● **Text passage**
+++++
D&E Entertainment is a worldwide independent theatrical film distribution and marketing company founded in 2005 by film and music industry executives Doug Kluthe and Evan Saxon.  The Los Angeles based company theatrically distributes and markets films via digital digitization and distribution of High Definition content for digital cinemas globally in a limited release.  

In June 2010, D&E Entertainment released Rush: Beyond the Lighted Stage in over 100 digital cinemas across the United States.  The film was nominated for a 2011 Grammy Award for Best Long Form Music Video.  Most recent film releases include the 2010 documentary film Last Play at Shea centered on Billy Joel's 2008 final performance at Shea Stadium, before it was demolished and replaced by Citi Field.  The film premiered at the 2010 Tribeca Film Festival.
+++++
● **What you should do**
Extend the passage on D&E Entertainment past its final sentence, keeping its style.

● **Record set**
+++++
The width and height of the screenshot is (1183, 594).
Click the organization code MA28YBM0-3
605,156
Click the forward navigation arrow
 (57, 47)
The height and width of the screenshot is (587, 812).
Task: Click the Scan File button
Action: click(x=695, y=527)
+++++
● **Expected answer**
The company has released concert, documentary, and indie films featuring artists such as Led Zeppelin, Rush, Jimi Hendrix, Pearl Jam, Tom Petty, Bob Marley, Bruce Springsteen, Genesis, Eric Clapton, The Smashing Pumpkins, The Killers, Rihanna, Shakira, Duran Duran, Morrissey, George Michael, Ramones, The Grateful Dead, The Who, Slipknot, and Billy Joel.

Filmography 
 Beneath The Blue (2010), Released Nov. 4, 2010 (Theatrical Distributor)
 The Last Play At Shea (2010), Released Oct. 21, 2010 (Theatrical Distributor)
 Legacy (2010), Released Oct. 15, 2010 (Theatrical Distributor)
 Slipknot: Live At Download (2010), Released Sept. 22, 2010 (Theatrical Distributor)
 Suck (2010), Released Sept. 2, 2010 (Theatrical Distributor)
 Rush: Beyond The Lighted Stage (2010), Released June 10, 2010 (Theatrical Distributor)
 Cheech & Chong's 'Hey Watch This' (2010), Released April 20, 2010 (Theatrical Distributor)
 George Michael: Live In London (2009), Released December 3, 2009 (Theatrical Distributor)
 The Killers: Live From Royal Albert Hall (2009), Released November 4, 2009 (Theatrical Distributor)
 One Fast Move Or I'm Gone: Kerouac's Big Sur (2009), Released October 22, 2009 (Theatrical Distributor)
 Stark Raving Black (2009), Released October 8, 2009 (Theatrical Distributor)

References 

IMDB - D&E Entertainment.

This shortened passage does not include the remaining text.